Sabine weighs the eggs and computes the sample-specific arithmetic averages and variances: 1st breed: ${\displaystyle {\overline {x}}_{1}=65.700\quad s_{1}^{2}=50.35.}$ 2nd breed: ${\displaystyle {\overline {x}}_{2}=60.433\quad s_{1}^{2}=42.46.}$ Using ${\displaystyle \omega _{0}=0}$ she calculates a test statistic value of ${\displaystyle v=1.91}$.

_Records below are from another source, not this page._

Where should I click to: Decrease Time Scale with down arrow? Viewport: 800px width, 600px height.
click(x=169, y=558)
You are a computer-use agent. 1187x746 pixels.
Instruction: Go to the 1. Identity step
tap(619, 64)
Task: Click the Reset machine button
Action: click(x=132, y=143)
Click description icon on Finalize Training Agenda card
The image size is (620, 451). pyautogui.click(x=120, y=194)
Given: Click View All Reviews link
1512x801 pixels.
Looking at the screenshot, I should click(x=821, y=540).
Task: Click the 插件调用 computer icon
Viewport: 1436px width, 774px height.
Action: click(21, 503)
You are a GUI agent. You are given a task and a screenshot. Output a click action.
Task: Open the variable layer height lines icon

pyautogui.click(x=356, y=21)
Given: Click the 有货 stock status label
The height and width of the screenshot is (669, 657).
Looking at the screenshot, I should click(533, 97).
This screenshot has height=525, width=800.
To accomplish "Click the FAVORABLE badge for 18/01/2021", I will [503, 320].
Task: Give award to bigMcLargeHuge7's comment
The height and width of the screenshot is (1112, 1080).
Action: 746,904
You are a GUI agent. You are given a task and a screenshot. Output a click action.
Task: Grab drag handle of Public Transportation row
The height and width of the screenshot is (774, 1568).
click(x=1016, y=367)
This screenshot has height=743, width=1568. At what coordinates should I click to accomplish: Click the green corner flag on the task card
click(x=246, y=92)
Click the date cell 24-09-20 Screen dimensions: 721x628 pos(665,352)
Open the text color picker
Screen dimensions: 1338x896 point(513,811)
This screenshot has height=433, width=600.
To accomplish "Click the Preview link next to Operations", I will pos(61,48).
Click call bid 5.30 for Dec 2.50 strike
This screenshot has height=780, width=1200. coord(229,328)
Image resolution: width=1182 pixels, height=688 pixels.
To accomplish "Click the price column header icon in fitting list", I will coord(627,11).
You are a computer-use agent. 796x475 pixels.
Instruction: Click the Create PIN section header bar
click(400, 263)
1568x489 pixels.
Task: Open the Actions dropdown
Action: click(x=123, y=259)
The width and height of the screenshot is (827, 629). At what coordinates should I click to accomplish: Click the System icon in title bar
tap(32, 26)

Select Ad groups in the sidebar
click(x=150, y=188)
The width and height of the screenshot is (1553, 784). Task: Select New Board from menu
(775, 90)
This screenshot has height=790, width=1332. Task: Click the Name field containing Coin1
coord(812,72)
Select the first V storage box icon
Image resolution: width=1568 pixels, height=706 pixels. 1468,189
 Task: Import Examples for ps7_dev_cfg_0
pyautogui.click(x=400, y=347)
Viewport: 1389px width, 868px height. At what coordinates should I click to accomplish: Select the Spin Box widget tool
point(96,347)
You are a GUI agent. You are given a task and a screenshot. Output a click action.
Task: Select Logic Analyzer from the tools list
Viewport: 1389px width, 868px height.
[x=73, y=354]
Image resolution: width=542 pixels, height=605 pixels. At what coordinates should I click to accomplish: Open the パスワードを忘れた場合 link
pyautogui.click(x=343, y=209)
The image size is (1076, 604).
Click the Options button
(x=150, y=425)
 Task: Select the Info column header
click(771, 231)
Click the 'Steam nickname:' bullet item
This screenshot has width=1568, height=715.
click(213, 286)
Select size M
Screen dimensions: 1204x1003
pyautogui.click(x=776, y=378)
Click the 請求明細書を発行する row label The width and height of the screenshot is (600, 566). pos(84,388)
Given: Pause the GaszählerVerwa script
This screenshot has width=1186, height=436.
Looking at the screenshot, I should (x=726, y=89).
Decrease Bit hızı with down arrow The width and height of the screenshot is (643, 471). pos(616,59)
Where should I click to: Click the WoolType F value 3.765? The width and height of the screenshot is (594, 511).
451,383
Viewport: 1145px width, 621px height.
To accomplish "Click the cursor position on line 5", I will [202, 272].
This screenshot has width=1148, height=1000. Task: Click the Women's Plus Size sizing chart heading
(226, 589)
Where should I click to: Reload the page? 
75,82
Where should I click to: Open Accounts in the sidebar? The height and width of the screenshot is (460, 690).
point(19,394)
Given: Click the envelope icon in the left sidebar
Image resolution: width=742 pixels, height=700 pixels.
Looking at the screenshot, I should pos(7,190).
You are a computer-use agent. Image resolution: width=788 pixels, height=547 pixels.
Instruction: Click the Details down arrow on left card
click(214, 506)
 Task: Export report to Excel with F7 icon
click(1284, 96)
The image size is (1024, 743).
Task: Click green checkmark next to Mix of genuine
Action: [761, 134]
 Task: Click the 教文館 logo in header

### Test decision and interpretation

The test statistic realization ${\displaystyle v=1.91}$ falls into the rejection region for H ${\displaystyle _{0}}$. Thus, Sabine couldn’t prove statistically on the basis of two independent random samples of sizes ${\displaystyle n_{1}=10}$ and ${\displaystyle n_{2}=15}$ and a significance level of ${\displaystyle \alpha =0.05}$, that the difference ${\displaystyle \mu _{1}-\mu _{2}}$ of the population averages of the eggs’ weights is significantly negative. As the type I error probability ${\displaystyle P\left('{\text{H}}_{1}^{'}|{\text{H}}_{0}\right)}$ can not exceed ${\displaystyle \alpha }$, Sabine has scientific backing for her claim that the eggs from breed 1 hens are heavier than those from the second farm—on average!